▶ [Excerpt]:
+++

# What Grade?



## banjags (Jan 14, 2008)

As far as scrap is concerned, what are motherboard, pci and isa cards classified as low or high scrap circuit board scrap? 

What do some you guys guys do with the stuff that you dont refine... aka keyboards, mice, monitors and printers?

Sorry if this question is kinda silly, I am just starting my business and have most of what I going to do nailed down as far as processing the actual cpu tower. I see people selling all sort of scrap on www.recycle.net, but that seems like very high volume type stuff. Any input or ideas would be appreciated thanks.


----------



## skyline27 (Jan 14, 2008)

The grades of the types of boards you mentioned vary greatly. Usually the old stuff is higher yield. Look around this site and you will find methods for dealing with various types of scrap. If you are dealing with smaller quantities, you might consider selling on ebay. People are paying top dollar for small lots of e-scrap.


----------



## banjags (Jan 14, 2008)

basically what I have is a bunch of boards that the fingers and pins have been removed from. I cannot find any information about what to do with the boards afterwards. 
I something about a scrap yards taking circuit boards and paying a small price for them.
My biggest dilemma is monitors. I will be getting a lot of approx 600 computers. I can only get the computers if I take the monitors as well. (stipulation of the company with the computers). WTF do I do with 600 monitors... yikes. I am hoping I can sell them to someone who deals with scrap working/non working monitors for a small profit.


----------



## skyline27 (Jan 15, 2008)

You describe a common dilema. I'm still trying to figure out the best way to unload monitors. If you get a few tons together on skids, or fill a container, they are a commodity. If you sell them to unscrupulous brokers they will likely end up in some podunk country getting processed recklessley or picked apart by kids. If you recycle them responsibly, you pay for it.

+++

▶ [Short exercise 1]: Repeat the part of the forum thread on circuit board scrap from "basically what I" up to and including "price for them.".
▶ [Short exercise 2]: Tally the lines of the records that contain the string "Click", with case counting, and give only the number.

▶ [Data records]:
+++

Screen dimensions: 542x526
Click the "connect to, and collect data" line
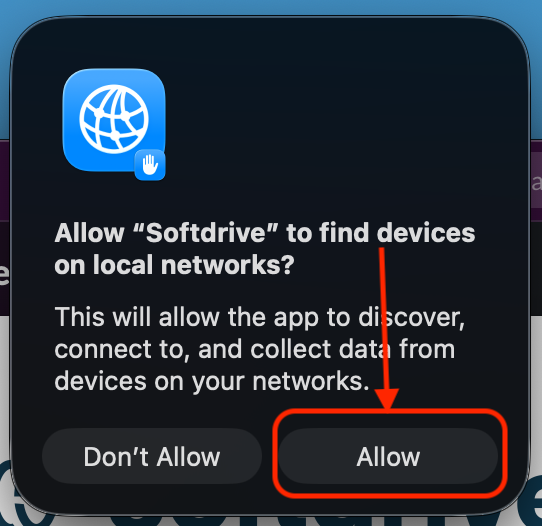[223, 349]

+++

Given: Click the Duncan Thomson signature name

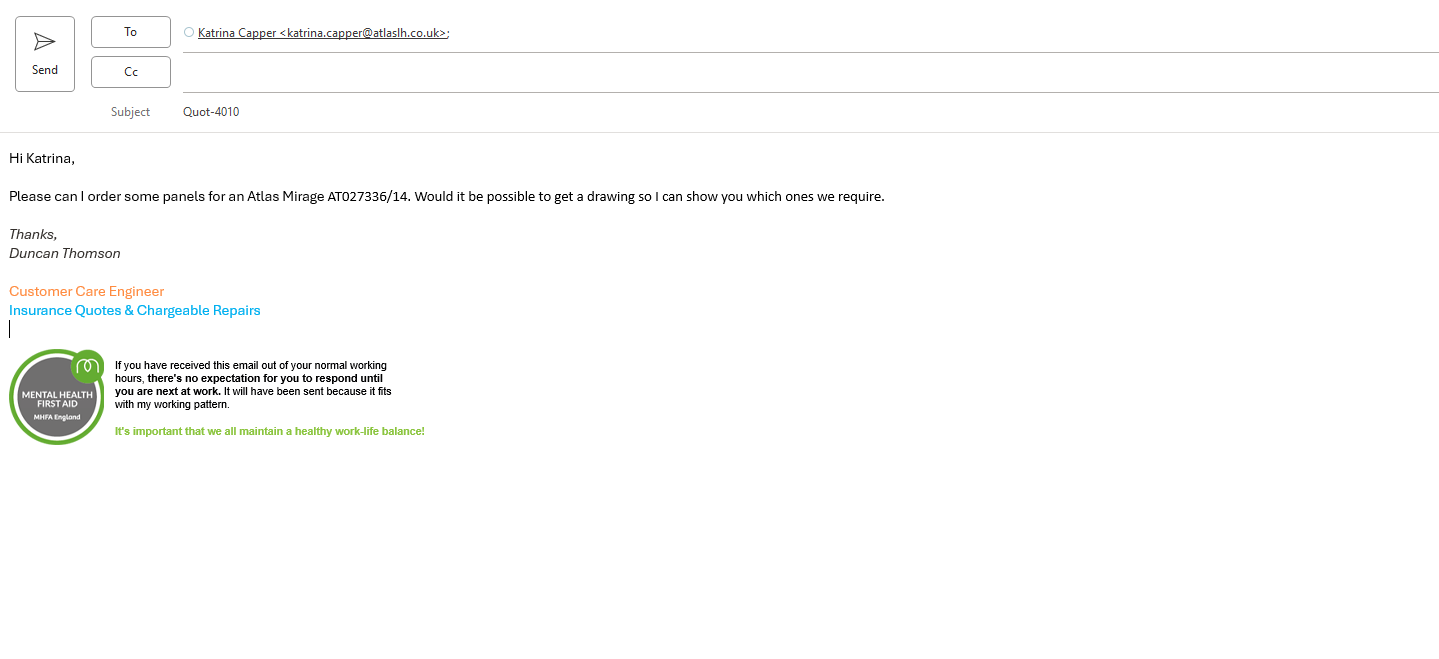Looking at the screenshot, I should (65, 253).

+++

▶ [Right answer 1]:
basically what I have is a bunch of boards that the fingers and pins have been removed from. I cannot find any information about what to do with the boards afterwards. 
I something about a scrap yards taking circuit boards and paying a small price for them.

▶ [Right answer 2]: 2